With that result achieved, Louise realised that he had been courting her the same way an estate agent impatiently hurries a prospective buyer through the rooms of a dilapidated house.

She went into the bathroom. Stuck her hand in the shower, turned on the water, and stood on the pleasantly warm floor waiting for the water to heat up. The bathroom had recently been renovated. Jan-Erik had given her carte blanche to make it just the way she wanted. She would have preferred to discuss how they would like it, but Jan-Erik hadn’t had time, and she didn’t know him well enough to know what he liked. It was a vicious circle. Their outgoings demanded that he work a lot, but the more he worked, the greater their outgoings seemed to pile up. She looked at the three specially commissioned nameplates above the towel racks: Ellen, Jan- Erik and Louise. If she didn’t know better, she might think that those three names belonged together in one family.

She hung up her dressing gown and stepped into the shower.

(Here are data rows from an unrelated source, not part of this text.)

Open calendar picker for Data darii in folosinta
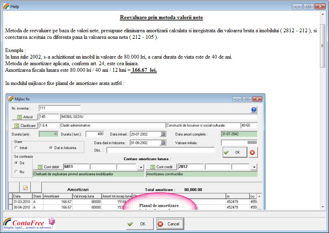The height and width of the screenshot is (233, 329). click(163, 143)
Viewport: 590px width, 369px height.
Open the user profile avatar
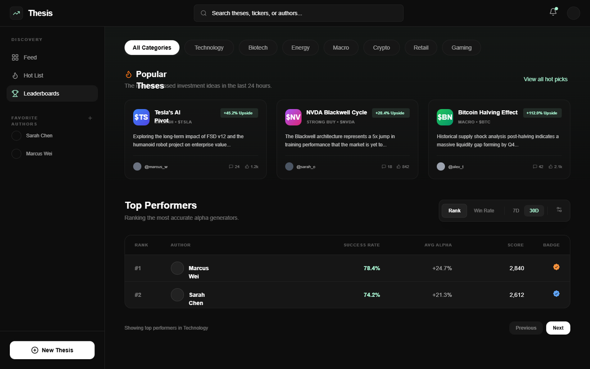click(x=574, y=13)
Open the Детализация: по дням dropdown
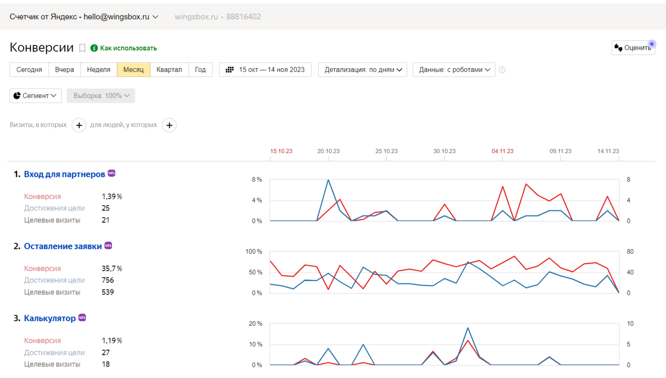 [x=363, y=70]
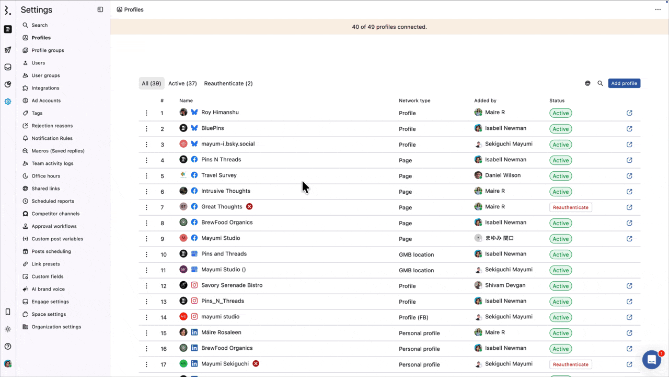The width and height of the screenshot is (669, 377).
Task: Open row options for BluePins
Action: tap(146, 129)
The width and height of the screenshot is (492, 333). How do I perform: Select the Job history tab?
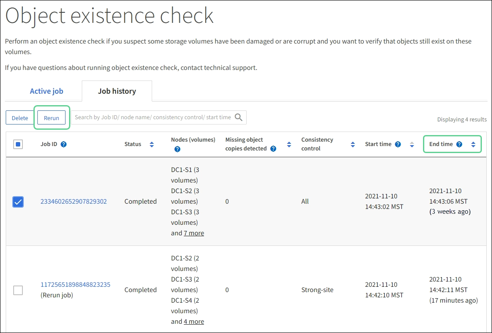coord(117,91)
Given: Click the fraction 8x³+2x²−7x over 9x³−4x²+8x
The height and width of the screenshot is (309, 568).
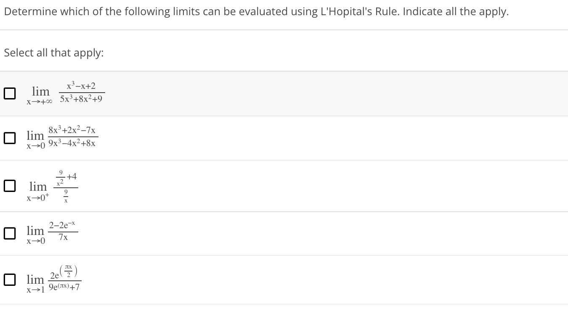Looking at the screenshot, I should click(72, 137).
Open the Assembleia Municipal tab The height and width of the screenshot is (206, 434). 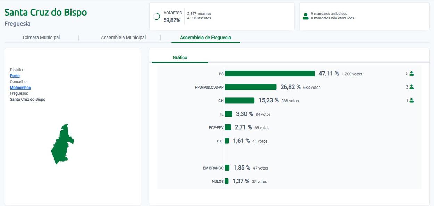(x=123, y=38)
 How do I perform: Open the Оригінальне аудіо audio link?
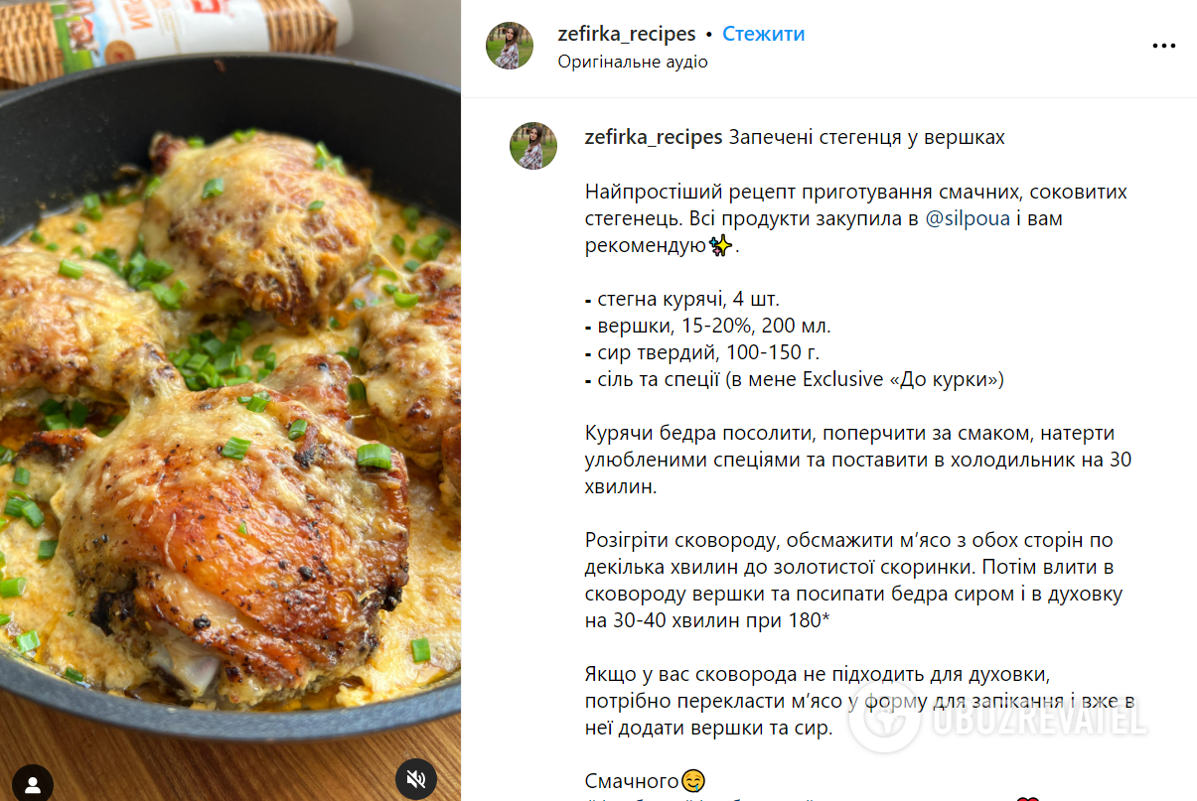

Maybe Jan-Erik had seen her as an attractive prize. She had just had her fifteen minutes of fame when he whirled into her life. At least in the direct spotlight that prevailed in the world of high culture, the world to which the subsequent disintegration had shown it was so important for him to belong. After the wearisome separation from her by now ex-boyfriend, she had suddenly felt a need to write her story, even though she’d never before seriously concerned herself with words. In a moment of self-confidence she had sent off her efforts to a publisher. The poetry collection had attracted great attention, and the now yellowing clippings from the newspapers’ cultural pages were filled with words of praise. An exceptional debut, they had written. A promise for the future, she had been called. But during the thirteen years that had passed, both her existence and her writing skills had fallen into oblivion. If she had believed in her naïve stupidity that her new surname would help her literary ambitions, she soon realised that she was mistaken. Her creation had been sucked into the black hole that surrounded the name of Axel Ragnerfeldt; any attention that might compete was effectively shooed off into the wings.

She turned off the tap and reached for the towel. She dried herself and methodically rubbed in moisturising lotion.

With hindsight it was difficult to discern the various twists and turns. Or know which tiny steps had inevitably led them to where they found themselves now. She believed that Jan-Erik’s attention had faded at the same rate as her name had vanished from the newspapers. Maybe it was a trophy he sought, something to decorate the Ragnerfeldt family living room. But when the plain pine of her talent was revealed it turned out to clash with the elegant mahogany of the bookshelf. Once the centre of Jan-Erik Ragnerfeldt’s universe, she had been relegated to the caretaker in his empire.